Mar. 19, 1965 - “John Goldfarb, Please Come Home” will finally be exposed to public scrutiny next Wednesday, after a three-month legal hassle between 20th Century-Fox and the University of Notre Dame.

In a rush move following yesterday’s decision by the New York Court of Appeals, Fox executives booked the film into Loew’s Capitol and 20 other “showcase” theaters in the New York area. The Court upheld a decision by the Appellate Division that the film may now be exhibited.

Notre Dame had attempted to prevent the release of the comedy on the ground that it satirized the university’s football team without permission. The university had obtained an injunction that canceled the film’s scheduled opening at some 400 theaters around the country on Christmas Day.
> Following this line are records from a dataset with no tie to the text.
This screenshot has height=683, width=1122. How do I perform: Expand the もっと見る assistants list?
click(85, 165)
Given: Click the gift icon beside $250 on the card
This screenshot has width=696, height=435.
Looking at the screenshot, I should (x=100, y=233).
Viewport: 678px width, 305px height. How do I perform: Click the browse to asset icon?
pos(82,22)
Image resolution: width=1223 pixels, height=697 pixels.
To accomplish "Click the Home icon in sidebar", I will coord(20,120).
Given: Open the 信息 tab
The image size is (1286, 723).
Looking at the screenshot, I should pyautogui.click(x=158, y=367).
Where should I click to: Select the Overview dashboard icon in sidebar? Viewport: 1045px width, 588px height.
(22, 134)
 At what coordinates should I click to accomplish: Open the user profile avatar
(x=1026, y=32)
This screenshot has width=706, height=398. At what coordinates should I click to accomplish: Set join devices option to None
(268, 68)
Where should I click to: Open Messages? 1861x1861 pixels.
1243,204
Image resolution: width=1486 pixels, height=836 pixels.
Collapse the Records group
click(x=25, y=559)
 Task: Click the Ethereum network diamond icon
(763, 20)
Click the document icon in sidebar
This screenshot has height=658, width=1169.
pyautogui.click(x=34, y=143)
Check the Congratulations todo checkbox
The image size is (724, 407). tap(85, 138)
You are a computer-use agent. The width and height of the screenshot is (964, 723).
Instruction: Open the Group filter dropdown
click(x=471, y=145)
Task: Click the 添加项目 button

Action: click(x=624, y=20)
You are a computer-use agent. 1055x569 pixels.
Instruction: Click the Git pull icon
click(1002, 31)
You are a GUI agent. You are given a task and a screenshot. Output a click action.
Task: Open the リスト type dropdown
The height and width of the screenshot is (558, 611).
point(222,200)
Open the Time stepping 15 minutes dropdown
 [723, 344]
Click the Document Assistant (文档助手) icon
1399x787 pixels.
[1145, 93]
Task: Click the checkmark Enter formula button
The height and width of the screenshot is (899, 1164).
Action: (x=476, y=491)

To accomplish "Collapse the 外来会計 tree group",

John Dickey of Sullivan & Cromwell, the law firm representing Notre Dame, said today that the university had not yet decided what action to take, but that “all things are being considered.” The university could attempt to obtain a stay from still another court.

Fox and the theaters are rushing ahead on the assumption that the opening will be permitted. The film has been scheduled to replace a horror melodrama, “Die! Die! My Darling,” at the showcase theaters. It is being booked into as many theaters as possible around the country for openings next week or soon after. The decision required a last-minute change in advertising plans, but Fox has had prints and advertising copy prepared since December. 

Notre Dame’s suit brought national publicity to the film, a Shirley MacLaine comedy dealing with a mythical Middle Eastern nation that challenges the Notre Dame football team in a game and wins. In the initial case, the university’s lawyers argued that if they lost and the film were shown, the case would have attracted far more attention to the movie than it would normally have received.